Generally, what happens in these specifications is that a group of people who are knowledgeable in an area come together for purposes of getting the ball rolling. We are lawyers. While Anne has added qualifications that I don't have -- she is also getting a Ph.D. in health policy -- so she knows things that I don't know about research methods, but for this kind of work we are basically a tabula rasa.

I know a fair amount about health care financing from my work as a lawyer, and I know some subpopulation diagnostic issues, but I don't have any expertise in a substantive area of health care particularly. But we trying and bring together responsible people who do have that expertise. So when we did immunization specifications, we began with two experts from the CDC in immunizations. With them, we built a draft specification covering the major domains that get addressed in the managed care contract -- enrollment, benefits, the manner in which services get delivered, how quality is to be measured.

Once we got the specification in sort of a working format for the client, we then went through a vetting process. The specification was vetted within the CDC. It was then taken to a group of outside experts consisting of people from state Medicaid programs, health plans, consumers, public health people, a range of people, and they went at it for a while.

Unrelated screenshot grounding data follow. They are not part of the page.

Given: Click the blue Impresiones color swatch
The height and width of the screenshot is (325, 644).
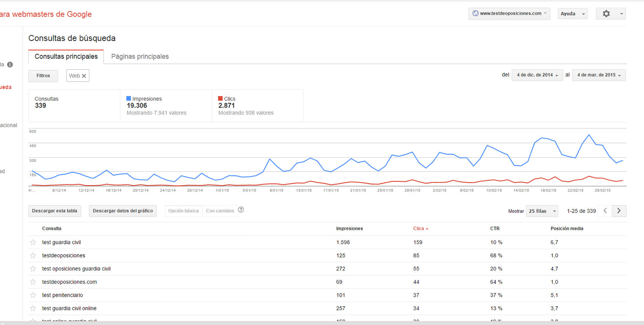Looking at the screenshot, I should [x=129, y=99].
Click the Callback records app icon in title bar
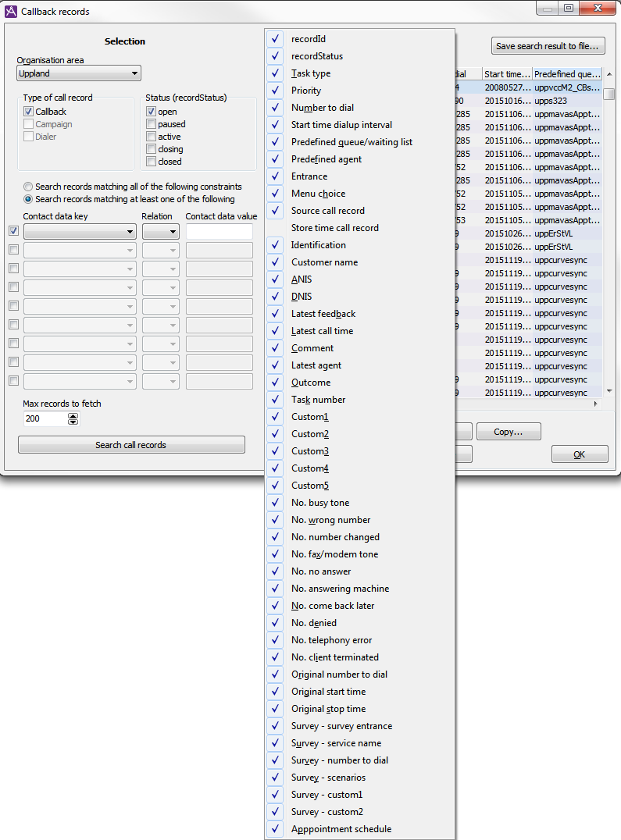The width and height of the screenshot is (621, 840). (x=12, y=12)
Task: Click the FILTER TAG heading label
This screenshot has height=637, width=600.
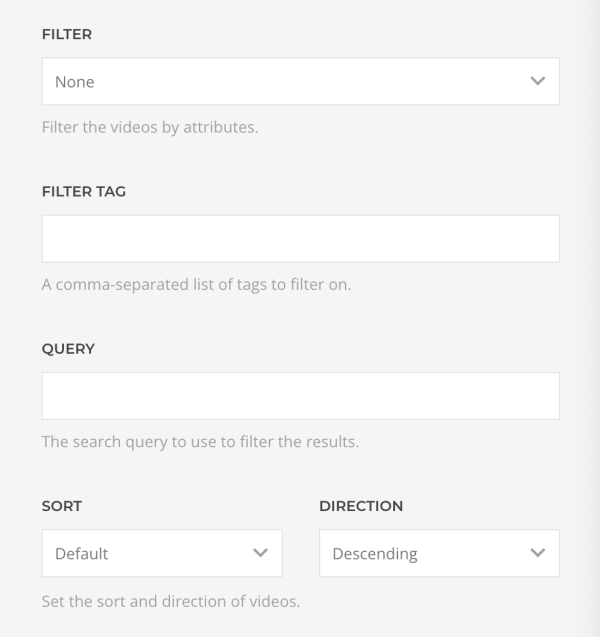Action: pyautogui.click(x=84, y=191)
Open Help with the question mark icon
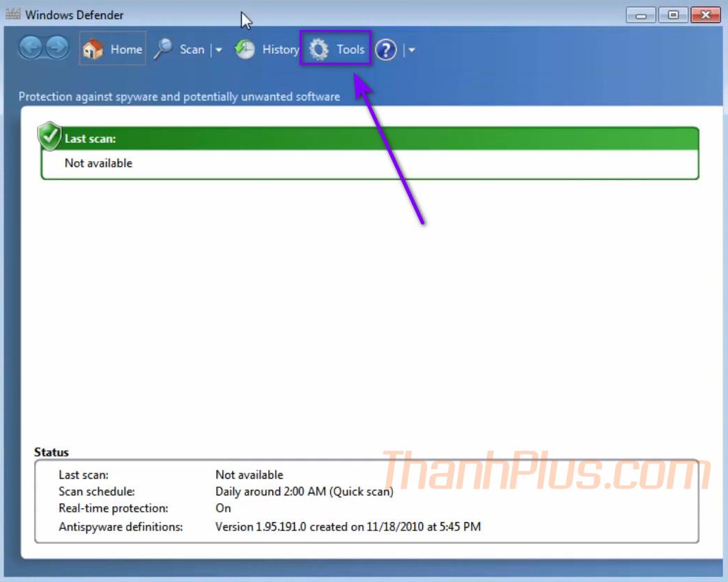The width and height of the screenshot is (728, 582). (x=386, y=49)
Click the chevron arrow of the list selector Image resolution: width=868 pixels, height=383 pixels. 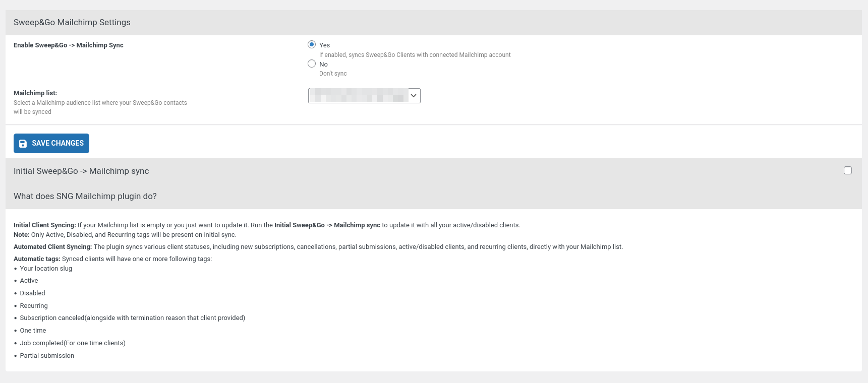pos(414,96)
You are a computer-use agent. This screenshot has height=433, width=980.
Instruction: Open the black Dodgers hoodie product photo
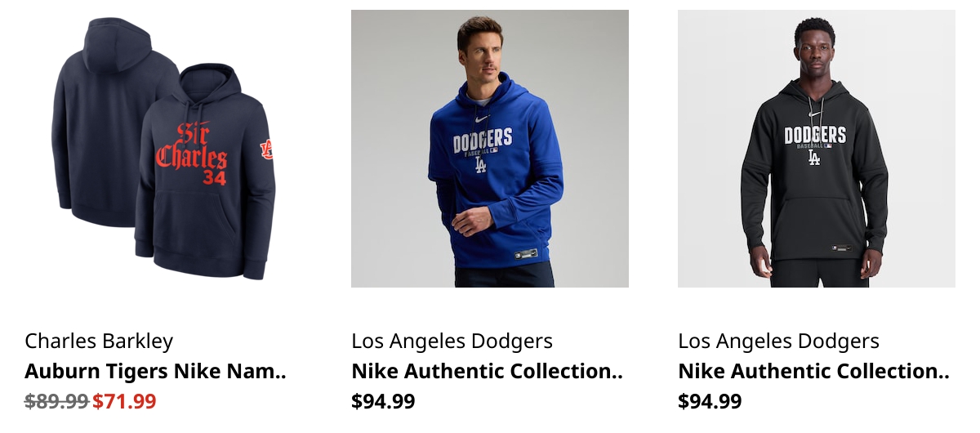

Mostly what we stressed at each stage of the vetting is don't forget, this is a wonderful, liberating process, because there is no right or wrong answer. You don't have to have a consensus here. We don't know enough to know what a consensus looks like. What we are trying to do is get good legal language down for what you all think is a realistic range of responses to a particular issue.

So to give an example from immunizations, on the issue of networks for example, there are some people who believe strongly that a child ought to be able to go get an immunization from wherever, and that if that child gets an immunization from a health department, and that was the most accessible and useable spot for that family, the health department ought to be paid as if were a network provider.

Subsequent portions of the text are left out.